### What is needed:
Tally the lines of the entries below that hold the word "Expand", and please give only the total.

### Supplied entries:
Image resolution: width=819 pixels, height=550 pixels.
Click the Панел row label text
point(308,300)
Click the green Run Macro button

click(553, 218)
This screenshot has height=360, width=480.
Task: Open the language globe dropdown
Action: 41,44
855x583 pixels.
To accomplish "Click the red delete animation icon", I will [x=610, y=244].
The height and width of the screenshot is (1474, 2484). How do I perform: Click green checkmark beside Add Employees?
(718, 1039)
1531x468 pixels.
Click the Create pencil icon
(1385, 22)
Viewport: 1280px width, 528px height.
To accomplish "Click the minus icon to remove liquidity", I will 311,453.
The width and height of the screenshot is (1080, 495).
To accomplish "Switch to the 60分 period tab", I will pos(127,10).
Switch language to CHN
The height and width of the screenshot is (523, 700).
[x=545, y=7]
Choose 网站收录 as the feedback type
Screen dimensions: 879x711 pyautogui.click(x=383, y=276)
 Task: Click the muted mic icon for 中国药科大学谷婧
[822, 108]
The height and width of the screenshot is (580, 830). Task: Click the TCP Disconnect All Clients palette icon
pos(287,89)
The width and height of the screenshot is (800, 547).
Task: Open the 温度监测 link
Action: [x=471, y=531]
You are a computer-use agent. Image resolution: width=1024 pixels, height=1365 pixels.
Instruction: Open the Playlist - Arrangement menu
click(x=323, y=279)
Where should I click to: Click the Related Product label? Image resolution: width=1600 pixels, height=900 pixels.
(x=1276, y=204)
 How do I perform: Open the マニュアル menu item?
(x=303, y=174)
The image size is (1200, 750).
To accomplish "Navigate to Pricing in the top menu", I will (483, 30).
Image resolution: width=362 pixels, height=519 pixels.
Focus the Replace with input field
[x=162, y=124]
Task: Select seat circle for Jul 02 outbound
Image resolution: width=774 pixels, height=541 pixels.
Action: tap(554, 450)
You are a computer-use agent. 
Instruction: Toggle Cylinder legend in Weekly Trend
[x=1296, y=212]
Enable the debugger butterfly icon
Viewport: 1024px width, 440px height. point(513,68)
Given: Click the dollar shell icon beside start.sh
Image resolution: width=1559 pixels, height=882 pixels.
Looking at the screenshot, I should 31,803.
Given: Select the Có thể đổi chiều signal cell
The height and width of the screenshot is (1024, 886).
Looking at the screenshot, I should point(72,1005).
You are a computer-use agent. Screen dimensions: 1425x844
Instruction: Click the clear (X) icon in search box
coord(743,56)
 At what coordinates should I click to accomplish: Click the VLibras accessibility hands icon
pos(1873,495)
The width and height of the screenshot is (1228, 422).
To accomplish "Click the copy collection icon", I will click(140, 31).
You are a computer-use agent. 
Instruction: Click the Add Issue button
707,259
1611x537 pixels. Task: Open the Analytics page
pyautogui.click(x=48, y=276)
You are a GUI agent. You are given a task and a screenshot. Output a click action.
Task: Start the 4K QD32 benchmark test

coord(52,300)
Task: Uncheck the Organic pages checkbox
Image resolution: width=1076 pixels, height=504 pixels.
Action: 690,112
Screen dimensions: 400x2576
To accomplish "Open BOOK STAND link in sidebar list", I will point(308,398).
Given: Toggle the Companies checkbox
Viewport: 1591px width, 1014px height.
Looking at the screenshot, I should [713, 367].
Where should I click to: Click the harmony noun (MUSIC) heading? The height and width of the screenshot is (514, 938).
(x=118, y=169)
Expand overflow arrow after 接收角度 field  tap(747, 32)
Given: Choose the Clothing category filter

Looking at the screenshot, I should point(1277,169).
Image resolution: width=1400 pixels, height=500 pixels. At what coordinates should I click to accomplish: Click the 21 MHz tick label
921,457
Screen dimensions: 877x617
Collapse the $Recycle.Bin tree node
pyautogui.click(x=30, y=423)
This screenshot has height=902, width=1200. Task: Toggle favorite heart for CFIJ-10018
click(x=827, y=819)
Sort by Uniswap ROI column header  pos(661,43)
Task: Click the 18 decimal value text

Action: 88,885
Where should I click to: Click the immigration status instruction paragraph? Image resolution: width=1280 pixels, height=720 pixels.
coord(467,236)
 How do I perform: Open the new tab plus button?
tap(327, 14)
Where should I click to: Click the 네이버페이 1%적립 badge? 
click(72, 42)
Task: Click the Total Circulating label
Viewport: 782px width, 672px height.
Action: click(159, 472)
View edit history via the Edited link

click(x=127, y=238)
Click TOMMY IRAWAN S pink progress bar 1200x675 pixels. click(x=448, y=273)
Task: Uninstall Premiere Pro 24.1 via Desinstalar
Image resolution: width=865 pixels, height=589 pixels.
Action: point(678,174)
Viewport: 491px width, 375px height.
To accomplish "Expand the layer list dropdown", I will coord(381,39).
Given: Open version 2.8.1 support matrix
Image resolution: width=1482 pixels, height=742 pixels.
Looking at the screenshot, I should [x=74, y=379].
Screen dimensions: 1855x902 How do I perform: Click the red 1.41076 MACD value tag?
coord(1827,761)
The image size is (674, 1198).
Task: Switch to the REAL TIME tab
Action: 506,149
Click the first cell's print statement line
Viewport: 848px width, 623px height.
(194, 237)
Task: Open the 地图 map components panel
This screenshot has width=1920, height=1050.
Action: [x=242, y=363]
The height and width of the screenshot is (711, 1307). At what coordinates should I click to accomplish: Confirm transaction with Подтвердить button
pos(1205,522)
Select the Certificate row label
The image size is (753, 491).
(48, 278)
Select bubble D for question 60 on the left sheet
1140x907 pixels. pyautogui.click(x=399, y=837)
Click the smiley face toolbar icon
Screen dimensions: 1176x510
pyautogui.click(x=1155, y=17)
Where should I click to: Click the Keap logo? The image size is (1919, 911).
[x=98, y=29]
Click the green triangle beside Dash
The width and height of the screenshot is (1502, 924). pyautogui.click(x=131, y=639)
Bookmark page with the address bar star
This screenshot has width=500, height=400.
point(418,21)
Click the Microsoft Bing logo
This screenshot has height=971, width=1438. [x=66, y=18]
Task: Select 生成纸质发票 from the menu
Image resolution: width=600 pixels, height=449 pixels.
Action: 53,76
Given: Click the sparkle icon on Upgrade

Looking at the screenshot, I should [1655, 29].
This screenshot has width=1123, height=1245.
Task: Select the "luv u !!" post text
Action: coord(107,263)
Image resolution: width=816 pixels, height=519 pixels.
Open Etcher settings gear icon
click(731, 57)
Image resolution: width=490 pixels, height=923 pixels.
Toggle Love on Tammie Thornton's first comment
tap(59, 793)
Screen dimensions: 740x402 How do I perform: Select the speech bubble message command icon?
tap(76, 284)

### Solved problem:
2